→ Problems to work on:
A. List every person named in the report on the Central African Republic.
B. According to the report on the Central African Republic, when does the MINUSCA mandate expire?

-- START Document section --

Central African Republic
Expected Council Action
In October, Under-Secretary-General for Peacekeeping Operations Jean-Pierre Lacroix will brief the Council on the latest UN Multidimensional Integrated Stabilization Mission in the Central African Republic (MINUSCA) report.
The mandate of MINUSCA expires on 15 November 2017.
Key Recent Developments
The security situation in the Central African Republic (CAR) has worsened as clashes continue among the Muslim-dominated ex-Séléka factions. Since November 2016, two factions in particular, the Union for Peace in the CAR (UPC) and the Popular Front for the Renaissance in the CAR (FPRC), have been involved in heavy fighting amidst attempts to reunite the ex-Séléka. In addition, there has been continued fighting between ex-Séléka factions and Christian-dominated anti-Balaka armed groups, and anti-Balaka attacks against civilians and MINUSCA.
The deterioration in security has resulted in an increase in civilian casualties and violations of international humanitarian law and human rights, increasingly along sectarian lines. On 22 August, Under-Secretary-General for Humanitarian Affairs Stephen O’Brien briefed Council members under “any other business” on his recent visit to the CAR, lamenting that he has witnessed “early signs of genocide” in the country.
There are 600,000 people who are internally displaced, and roughly 450,000 have fled to neighbouring countries. The situation in Basse-Kotto is of particular concern; the UPC has been directly targeting civilians there since May, causing several hundred deaths, according to Amnesty International. The UN Office for the Coordination of Humanitarian Affairs reported on 13 September that armed groups killed at least 25 people around the country in the span of a week. In Bangassou, 2,000 Muslims have taken refuge in a church because they fear local anti-Balaka rebels.
Humanitarian assistance in the country has been hampered by the violence and in some places has completely halted. On 3 August, six ICRC workers were killed in an attack on a health centre.
The government, led by President Faustin Archange Touadera, has minimal control outside the capital, Bangui, which is relatively calm. Disarmament efforts have made only limited progress, and factions of the ex-Séléka and anti-Balaka groups remain armed and in control of large areas of the country.
Touadera sacked his defence minister, Levy Yakete, in a move reported to be related to the growing violence. Yakete is on the CAR Sanctions Committee list for his role in the violence during the ex-Séléka coup.

-- END Document section --
-- START Data segment --

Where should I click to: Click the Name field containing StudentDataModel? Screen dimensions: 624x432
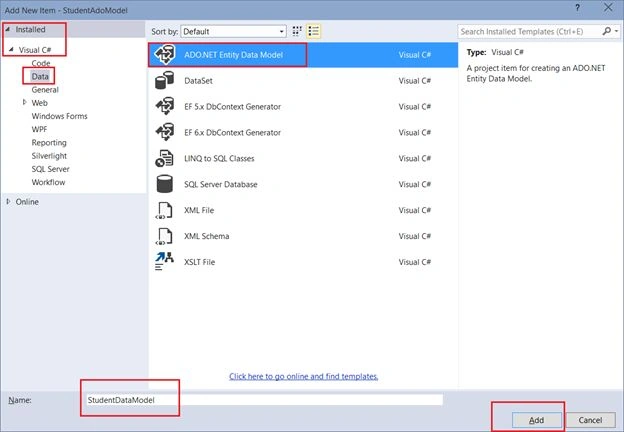point(264,400)
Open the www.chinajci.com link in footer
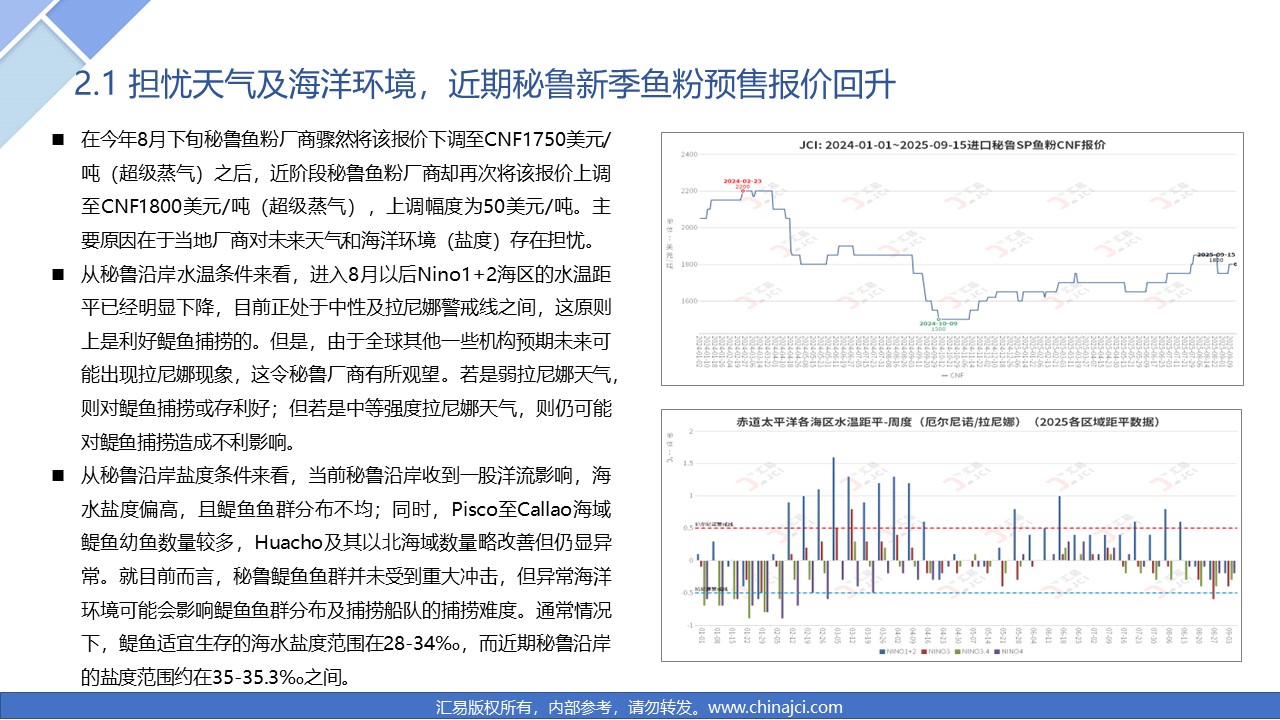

-- END Data segment --

→ List of solutions:
A. Jean-Pierre Lacroix, Stephen O'Brien, Faustin Archange Touadera, Levy Yakete

B. 15 November 2017